The Typesense server has a REST API which can be used to manage the indexes you create. The cloud offering comes with a web dashboard to manage your data which is a definite advantage over the self hosting, but for now we were still trying it out.

Populating our index

Now that our local server is running, we can scrape our docs site using the typesense-docsearch-scraper. This needs some configuration since the scraper needs to know:

Where is the Typesense server.
How to authenticate with the Typesense server.
Where is the docs website.
Rules for the scraper to follow extracting information from the docs website.

These pieces of configuration come from 2 sources. A .env file related to the Typesense server information and a .json file related to what site will be getting scraped.

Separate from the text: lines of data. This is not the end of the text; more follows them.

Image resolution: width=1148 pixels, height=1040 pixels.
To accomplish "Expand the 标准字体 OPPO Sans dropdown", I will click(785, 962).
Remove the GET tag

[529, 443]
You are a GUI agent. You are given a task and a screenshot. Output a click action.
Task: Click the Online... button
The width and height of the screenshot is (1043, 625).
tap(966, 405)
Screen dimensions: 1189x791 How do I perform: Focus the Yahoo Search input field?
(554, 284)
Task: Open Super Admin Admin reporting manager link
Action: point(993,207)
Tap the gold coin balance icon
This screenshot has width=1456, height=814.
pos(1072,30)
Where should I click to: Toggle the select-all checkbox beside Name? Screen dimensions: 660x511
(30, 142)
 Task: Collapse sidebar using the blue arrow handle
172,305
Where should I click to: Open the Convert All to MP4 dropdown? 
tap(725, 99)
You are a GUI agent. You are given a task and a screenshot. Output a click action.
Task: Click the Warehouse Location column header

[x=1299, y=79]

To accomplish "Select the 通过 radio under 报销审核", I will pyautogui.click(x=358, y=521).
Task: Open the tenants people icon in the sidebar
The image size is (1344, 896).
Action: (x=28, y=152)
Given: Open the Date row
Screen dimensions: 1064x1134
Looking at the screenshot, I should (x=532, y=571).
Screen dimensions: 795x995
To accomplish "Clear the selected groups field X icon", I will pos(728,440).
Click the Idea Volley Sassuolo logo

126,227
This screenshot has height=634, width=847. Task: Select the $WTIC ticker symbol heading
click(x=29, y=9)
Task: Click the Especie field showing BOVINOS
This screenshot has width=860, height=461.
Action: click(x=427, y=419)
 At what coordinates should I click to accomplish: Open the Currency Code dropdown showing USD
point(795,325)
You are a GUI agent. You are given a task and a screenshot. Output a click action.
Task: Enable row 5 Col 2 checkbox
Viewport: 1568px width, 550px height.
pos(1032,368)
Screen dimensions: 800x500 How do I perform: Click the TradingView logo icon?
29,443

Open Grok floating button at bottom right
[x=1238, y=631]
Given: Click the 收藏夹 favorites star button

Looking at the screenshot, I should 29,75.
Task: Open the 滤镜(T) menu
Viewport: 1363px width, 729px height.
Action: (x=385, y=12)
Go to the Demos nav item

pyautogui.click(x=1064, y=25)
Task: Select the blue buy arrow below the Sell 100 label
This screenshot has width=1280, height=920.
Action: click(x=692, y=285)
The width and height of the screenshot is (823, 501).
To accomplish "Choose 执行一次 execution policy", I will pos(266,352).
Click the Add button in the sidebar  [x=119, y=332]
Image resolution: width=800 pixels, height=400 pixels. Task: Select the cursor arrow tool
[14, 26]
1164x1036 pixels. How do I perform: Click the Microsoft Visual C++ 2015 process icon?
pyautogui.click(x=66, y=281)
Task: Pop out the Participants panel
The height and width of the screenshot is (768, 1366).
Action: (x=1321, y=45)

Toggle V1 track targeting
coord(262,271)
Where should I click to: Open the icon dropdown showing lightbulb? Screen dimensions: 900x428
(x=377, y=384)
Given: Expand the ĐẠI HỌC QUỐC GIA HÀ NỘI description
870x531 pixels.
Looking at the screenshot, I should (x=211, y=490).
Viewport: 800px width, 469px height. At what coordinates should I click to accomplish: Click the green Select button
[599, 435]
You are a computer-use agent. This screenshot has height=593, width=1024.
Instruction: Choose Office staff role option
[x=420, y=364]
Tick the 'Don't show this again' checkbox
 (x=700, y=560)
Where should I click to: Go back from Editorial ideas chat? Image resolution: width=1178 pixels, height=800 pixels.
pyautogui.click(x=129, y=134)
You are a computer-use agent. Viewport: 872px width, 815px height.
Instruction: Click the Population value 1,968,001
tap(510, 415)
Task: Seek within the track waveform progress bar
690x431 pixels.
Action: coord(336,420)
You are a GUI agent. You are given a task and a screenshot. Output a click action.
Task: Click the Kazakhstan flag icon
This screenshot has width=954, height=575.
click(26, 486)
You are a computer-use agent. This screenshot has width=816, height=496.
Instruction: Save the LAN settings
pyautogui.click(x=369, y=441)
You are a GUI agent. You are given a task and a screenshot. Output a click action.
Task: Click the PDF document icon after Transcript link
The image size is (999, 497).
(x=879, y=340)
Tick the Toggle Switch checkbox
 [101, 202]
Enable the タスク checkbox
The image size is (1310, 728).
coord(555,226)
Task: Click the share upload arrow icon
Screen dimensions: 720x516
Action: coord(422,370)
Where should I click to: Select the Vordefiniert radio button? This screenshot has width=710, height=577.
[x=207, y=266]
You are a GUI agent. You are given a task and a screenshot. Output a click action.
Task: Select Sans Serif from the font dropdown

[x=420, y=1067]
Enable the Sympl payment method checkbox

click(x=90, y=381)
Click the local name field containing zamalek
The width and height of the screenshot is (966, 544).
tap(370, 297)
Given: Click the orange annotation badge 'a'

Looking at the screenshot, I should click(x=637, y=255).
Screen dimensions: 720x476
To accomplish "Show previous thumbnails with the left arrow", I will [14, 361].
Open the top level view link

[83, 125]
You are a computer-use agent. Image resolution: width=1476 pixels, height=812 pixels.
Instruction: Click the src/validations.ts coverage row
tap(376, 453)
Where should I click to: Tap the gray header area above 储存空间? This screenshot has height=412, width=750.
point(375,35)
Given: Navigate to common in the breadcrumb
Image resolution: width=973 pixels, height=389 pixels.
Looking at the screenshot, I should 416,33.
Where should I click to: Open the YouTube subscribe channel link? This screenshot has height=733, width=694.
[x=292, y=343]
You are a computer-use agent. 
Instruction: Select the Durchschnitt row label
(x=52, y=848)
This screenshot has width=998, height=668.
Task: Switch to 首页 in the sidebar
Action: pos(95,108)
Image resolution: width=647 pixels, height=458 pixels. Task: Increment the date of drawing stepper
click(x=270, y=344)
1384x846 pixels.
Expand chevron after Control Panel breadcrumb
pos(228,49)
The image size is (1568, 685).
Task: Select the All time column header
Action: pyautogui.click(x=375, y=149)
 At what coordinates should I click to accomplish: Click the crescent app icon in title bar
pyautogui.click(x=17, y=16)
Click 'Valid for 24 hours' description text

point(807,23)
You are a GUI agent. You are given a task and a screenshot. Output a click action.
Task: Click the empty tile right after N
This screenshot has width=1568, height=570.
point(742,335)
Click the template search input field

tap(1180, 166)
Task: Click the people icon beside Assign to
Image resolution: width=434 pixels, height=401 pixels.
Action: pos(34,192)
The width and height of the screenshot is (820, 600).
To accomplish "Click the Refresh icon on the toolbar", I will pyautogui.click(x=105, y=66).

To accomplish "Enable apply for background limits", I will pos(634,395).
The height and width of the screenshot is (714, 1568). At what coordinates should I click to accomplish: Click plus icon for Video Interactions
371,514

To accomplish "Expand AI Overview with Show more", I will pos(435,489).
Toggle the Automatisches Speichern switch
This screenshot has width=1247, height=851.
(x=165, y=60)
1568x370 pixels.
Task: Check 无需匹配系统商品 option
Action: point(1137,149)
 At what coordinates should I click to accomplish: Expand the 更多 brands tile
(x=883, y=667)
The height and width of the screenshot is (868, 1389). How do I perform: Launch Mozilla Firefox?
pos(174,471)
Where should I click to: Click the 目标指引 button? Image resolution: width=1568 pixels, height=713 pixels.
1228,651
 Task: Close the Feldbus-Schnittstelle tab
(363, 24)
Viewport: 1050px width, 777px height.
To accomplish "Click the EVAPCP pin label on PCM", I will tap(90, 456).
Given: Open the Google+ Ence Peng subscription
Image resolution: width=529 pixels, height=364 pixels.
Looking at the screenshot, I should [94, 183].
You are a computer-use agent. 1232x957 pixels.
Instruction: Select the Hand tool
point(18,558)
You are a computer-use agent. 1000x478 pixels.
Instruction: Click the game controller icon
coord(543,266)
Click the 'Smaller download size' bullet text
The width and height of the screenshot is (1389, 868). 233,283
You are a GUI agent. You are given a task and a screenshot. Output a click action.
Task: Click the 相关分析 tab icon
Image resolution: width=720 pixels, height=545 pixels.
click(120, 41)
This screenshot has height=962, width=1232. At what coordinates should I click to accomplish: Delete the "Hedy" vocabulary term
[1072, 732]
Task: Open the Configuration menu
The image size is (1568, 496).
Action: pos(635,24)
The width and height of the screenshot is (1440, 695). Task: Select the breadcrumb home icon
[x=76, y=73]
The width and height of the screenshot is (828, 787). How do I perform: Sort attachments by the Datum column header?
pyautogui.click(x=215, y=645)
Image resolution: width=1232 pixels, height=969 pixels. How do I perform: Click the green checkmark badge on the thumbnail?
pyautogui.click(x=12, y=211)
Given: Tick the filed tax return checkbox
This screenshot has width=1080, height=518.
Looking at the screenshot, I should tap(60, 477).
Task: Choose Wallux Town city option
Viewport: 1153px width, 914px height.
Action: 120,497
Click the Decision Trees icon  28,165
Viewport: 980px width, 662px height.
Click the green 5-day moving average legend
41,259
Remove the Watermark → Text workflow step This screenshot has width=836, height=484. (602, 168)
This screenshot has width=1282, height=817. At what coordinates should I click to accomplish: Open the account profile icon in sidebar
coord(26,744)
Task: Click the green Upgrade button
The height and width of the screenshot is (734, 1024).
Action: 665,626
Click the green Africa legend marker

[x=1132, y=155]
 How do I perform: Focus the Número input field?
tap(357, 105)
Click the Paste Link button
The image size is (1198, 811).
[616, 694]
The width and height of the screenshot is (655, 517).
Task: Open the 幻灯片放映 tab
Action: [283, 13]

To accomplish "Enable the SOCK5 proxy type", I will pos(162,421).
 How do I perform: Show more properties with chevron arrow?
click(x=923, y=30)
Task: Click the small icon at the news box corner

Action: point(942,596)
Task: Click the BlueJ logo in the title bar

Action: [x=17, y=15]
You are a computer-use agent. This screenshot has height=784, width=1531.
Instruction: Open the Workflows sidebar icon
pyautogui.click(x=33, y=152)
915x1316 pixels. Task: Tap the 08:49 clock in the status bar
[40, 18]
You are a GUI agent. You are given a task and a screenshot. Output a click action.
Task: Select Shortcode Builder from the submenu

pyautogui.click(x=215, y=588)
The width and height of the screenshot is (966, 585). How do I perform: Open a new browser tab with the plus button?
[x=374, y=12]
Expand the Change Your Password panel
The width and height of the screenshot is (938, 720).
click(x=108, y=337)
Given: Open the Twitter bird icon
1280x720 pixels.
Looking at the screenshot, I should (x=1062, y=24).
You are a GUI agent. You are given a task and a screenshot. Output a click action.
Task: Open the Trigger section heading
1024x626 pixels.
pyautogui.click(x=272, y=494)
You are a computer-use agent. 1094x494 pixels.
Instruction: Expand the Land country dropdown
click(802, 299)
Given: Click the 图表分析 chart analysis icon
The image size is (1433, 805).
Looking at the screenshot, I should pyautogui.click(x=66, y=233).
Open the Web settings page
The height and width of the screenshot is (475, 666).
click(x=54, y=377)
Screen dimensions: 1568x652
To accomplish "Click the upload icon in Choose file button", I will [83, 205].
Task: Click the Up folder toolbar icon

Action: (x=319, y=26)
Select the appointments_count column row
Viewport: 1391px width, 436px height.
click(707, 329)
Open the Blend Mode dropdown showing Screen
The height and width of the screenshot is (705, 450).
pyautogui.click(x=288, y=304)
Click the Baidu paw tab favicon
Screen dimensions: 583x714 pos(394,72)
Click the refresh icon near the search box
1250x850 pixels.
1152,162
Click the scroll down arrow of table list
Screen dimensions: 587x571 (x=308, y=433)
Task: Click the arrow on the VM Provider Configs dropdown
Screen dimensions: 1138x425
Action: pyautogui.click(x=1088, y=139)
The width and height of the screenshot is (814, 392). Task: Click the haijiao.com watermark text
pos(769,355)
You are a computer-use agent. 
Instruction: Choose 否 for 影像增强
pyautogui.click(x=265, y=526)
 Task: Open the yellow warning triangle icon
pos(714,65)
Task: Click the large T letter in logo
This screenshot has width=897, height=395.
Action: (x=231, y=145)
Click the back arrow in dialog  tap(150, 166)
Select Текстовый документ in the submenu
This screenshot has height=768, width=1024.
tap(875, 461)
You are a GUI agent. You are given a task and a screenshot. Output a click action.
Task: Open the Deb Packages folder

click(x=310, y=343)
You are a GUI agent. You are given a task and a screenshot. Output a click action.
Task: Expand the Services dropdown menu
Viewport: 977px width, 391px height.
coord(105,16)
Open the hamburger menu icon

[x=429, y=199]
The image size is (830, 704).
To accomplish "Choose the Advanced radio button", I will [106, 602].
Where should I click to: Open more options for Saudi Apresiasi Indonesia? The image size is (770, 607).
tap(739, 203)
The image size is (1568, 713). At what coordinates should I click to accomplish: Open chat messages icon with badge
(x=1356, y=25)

With our Typesense running locally on port 8108, we configure the .env file with the following information.

TYPESENSE_API_KEY=${TYPESENSE_API_KEY}
TYPESENSE_HOST=localhost
TYPESENSE_PORT=8108
TYPESENSE_PROTOCOL=http

Next, we have the .json config for the scraper. The typesense-docsearch-scraper gives an example of this config in their repository for what this config should look like.

Altering the default selectors to match the HTML for our docs site, we ended up with a configuration that looked like this.

{
  "index_name": "typesense_docs",
  "allowed_domains": ["docs.servicestack.net"],
  "start_urls": [
    {
      "url": "https://docs.servicestack.net/"
    }
  ],
  "selectors": {
    "default": {
      "lvl0": ".page h1",
      "lvl1": ".content h2",
      "lvl2": ".content h3",
      "lvl3": ".content h4",
      "lvl4": ".content h5",
      "text": ".content p, .content ul li, .content table tbody tr"
    }
  },
  "scrape_start_urls": false,
  "strip_chars": " .,;:#"
}

Now we have both the configuration files ready to use, we can run the scraper itself. The scraper is also available using the docker image typesense/docsearch-scraper and we can pass our configuration to this process using the following command.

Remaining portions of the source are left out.